Please transcribe only the lines that run from the line bearing "Open the second tweet's chevron dropdown" to the end of the entries, keeping both end lines. Skip the pictures.
START Stored data
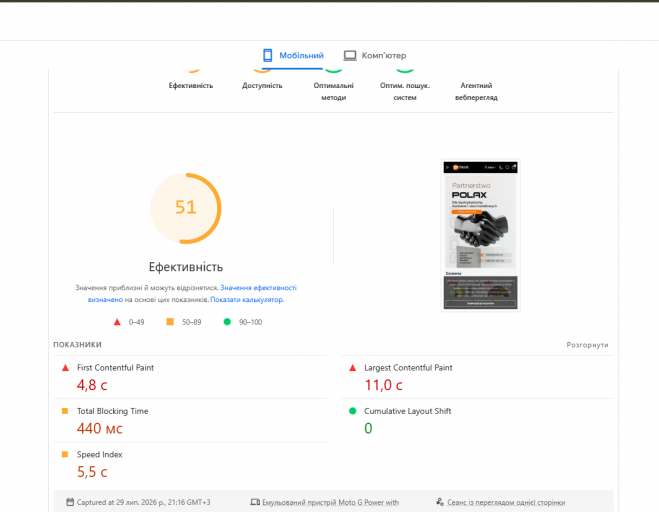659x512 pixels.
Task: Click the calendar icon beside Captured at
Action: 70,502
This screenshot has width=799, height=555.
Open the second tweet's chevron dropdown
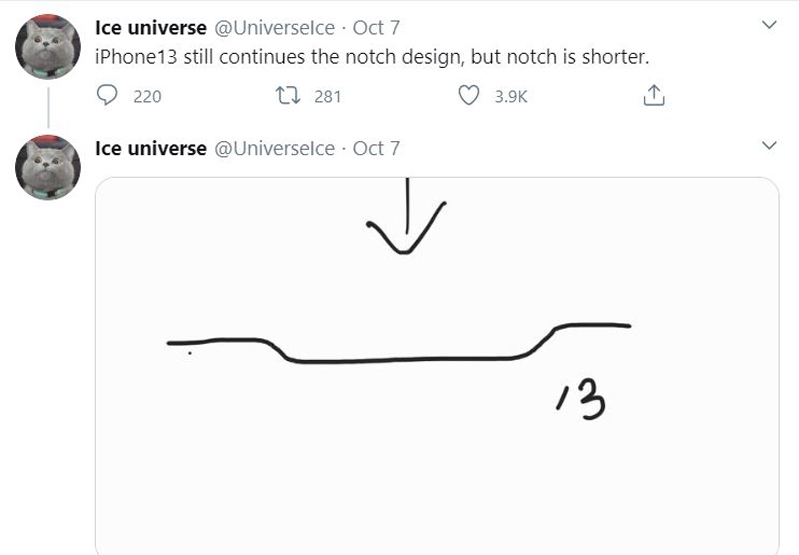point(769,147)
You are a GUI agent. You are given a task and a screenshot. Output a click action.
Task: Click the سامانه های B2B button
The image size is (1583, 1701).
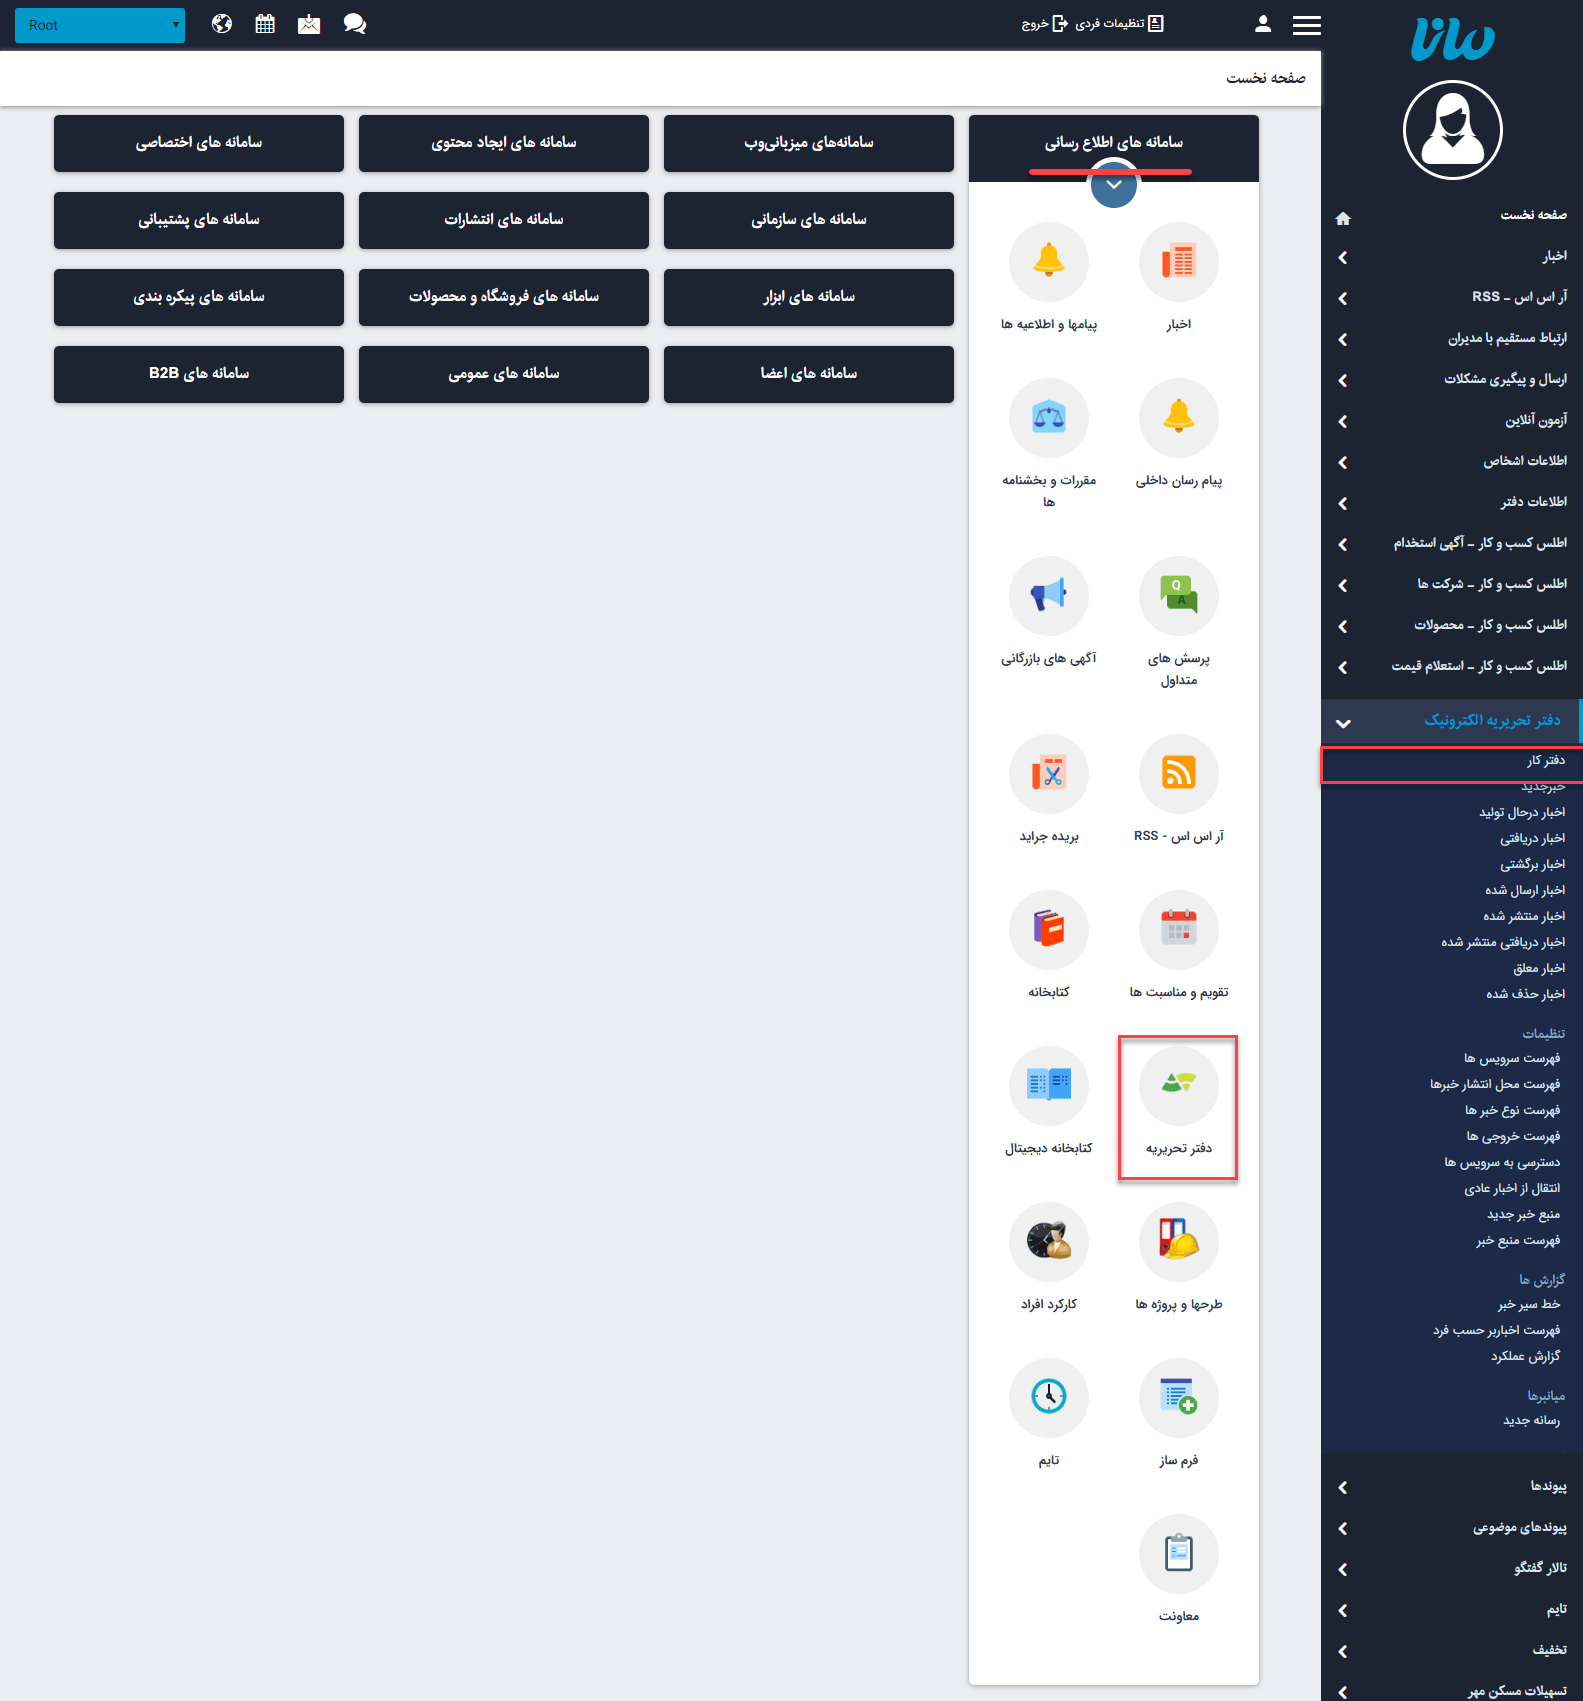coord(199,374)
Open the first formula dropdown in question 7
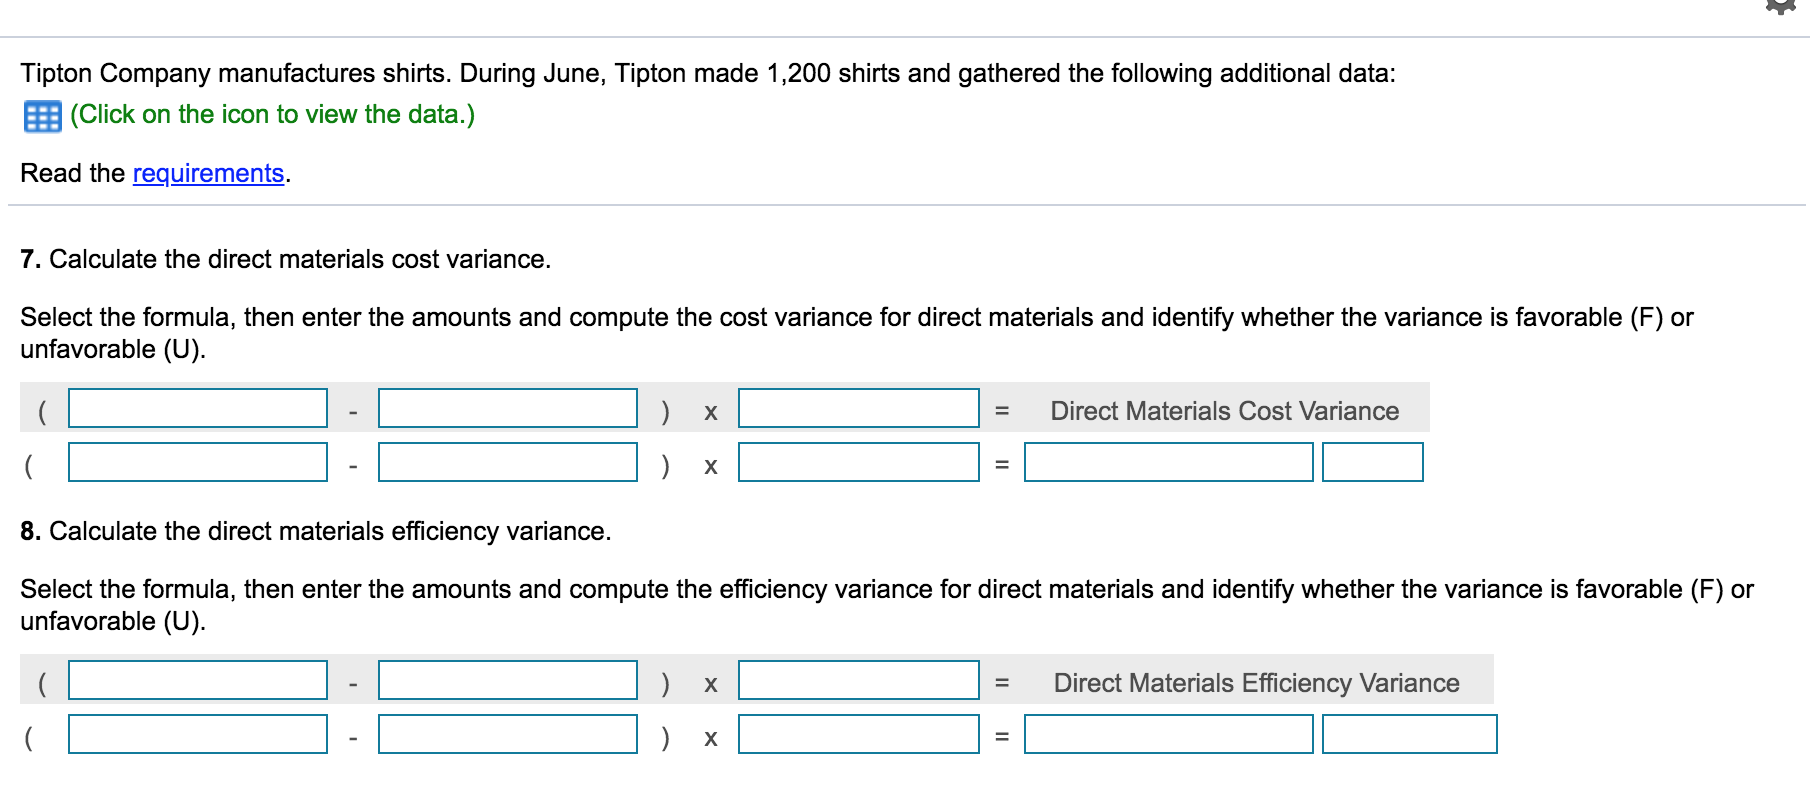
END Stored data
Answer area:
Open the second tweet's chevron dropdown
point(769,147)
You are a GUI agent. You are given a task and a screenshot. Output a click action.
Task: Click the سامانه های B2B button
The image size is (1583, 1701).
coord(199,374)
Open the first formula dropdown in question 7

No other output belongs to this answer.